TASK REQUIREMENTS => Whenever a line below holds the word "height", count it; then give the total and nothing else.

TASK INPUT =>
···

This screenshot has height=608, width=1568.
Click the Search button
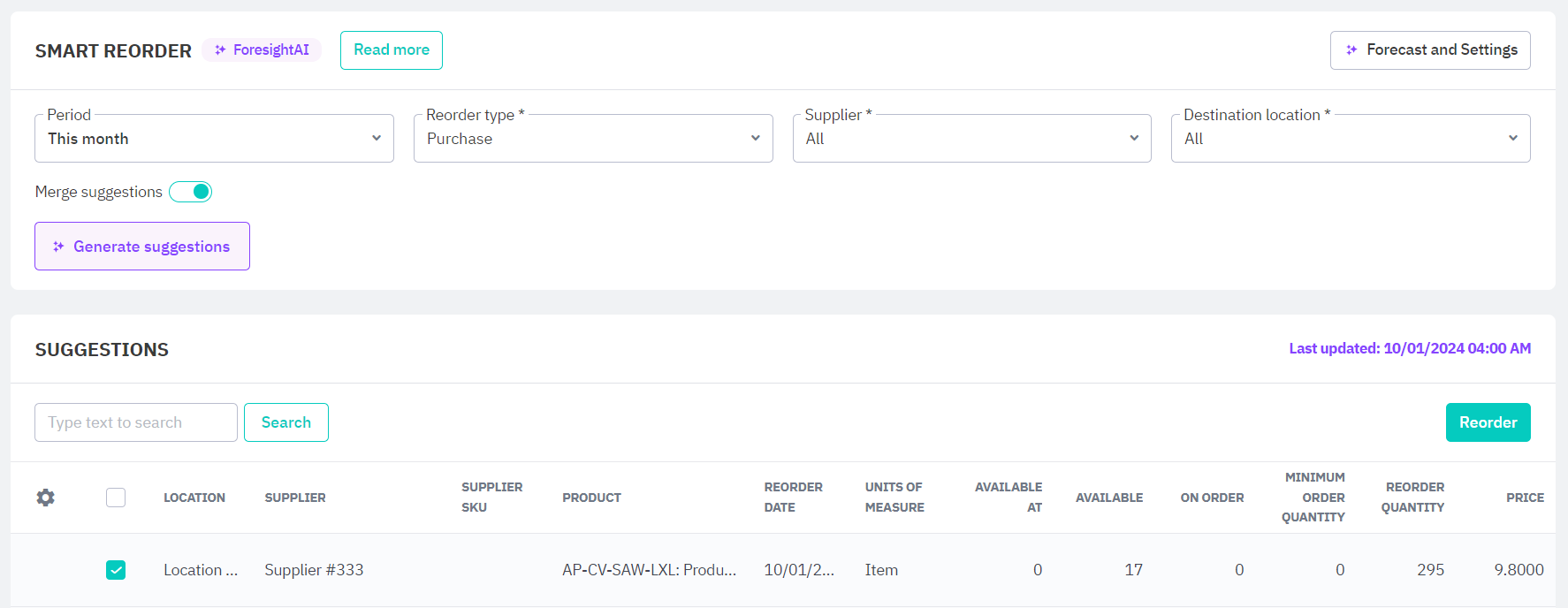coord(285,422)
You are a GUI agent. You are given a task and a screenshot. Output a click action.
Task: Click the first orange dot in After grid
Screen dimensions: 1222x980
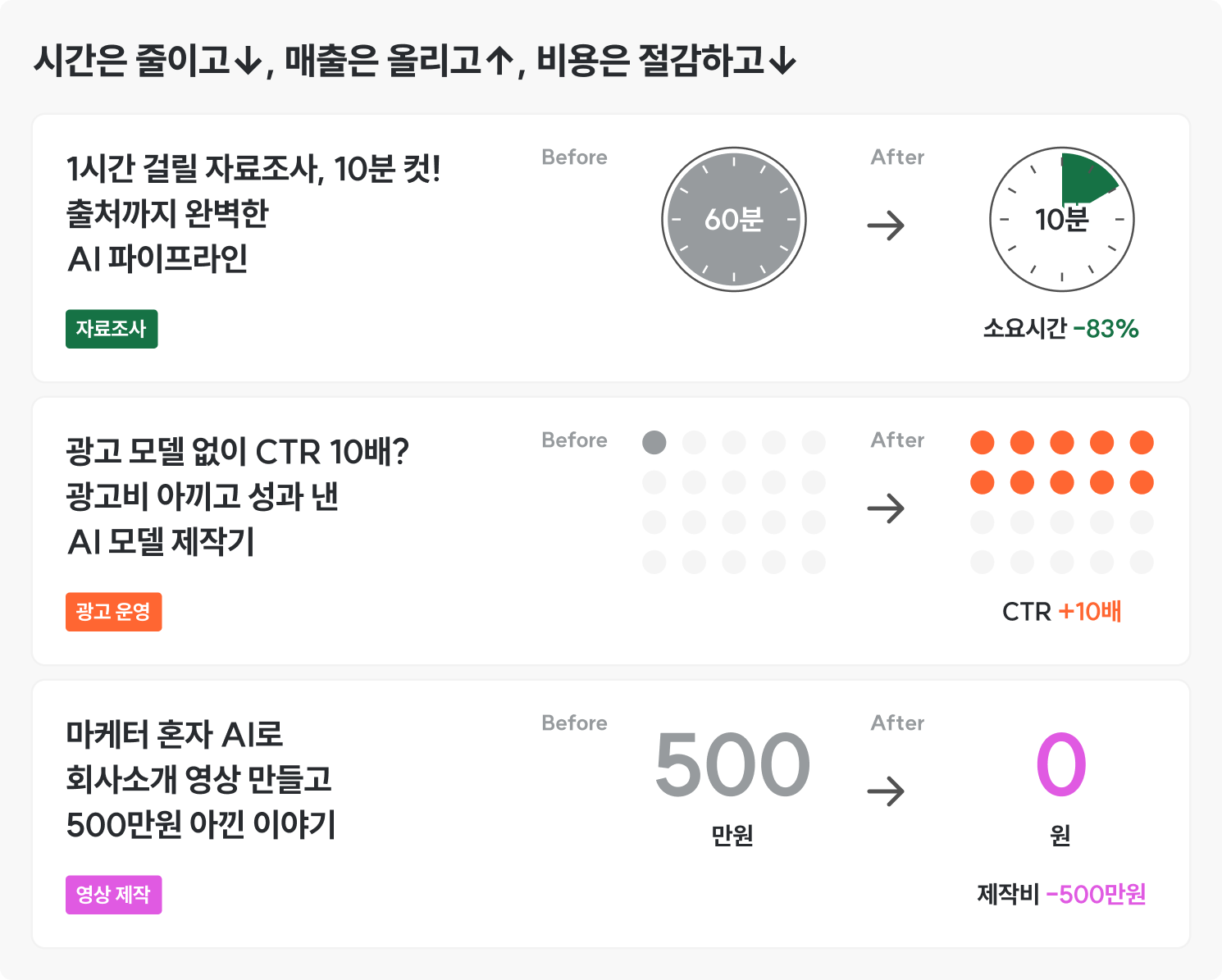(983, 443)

···

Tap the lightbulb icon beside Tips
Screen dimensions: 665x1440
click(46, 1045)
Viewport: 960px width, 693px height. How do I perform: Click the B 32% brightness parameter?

···

YOUR SOLUTION => 2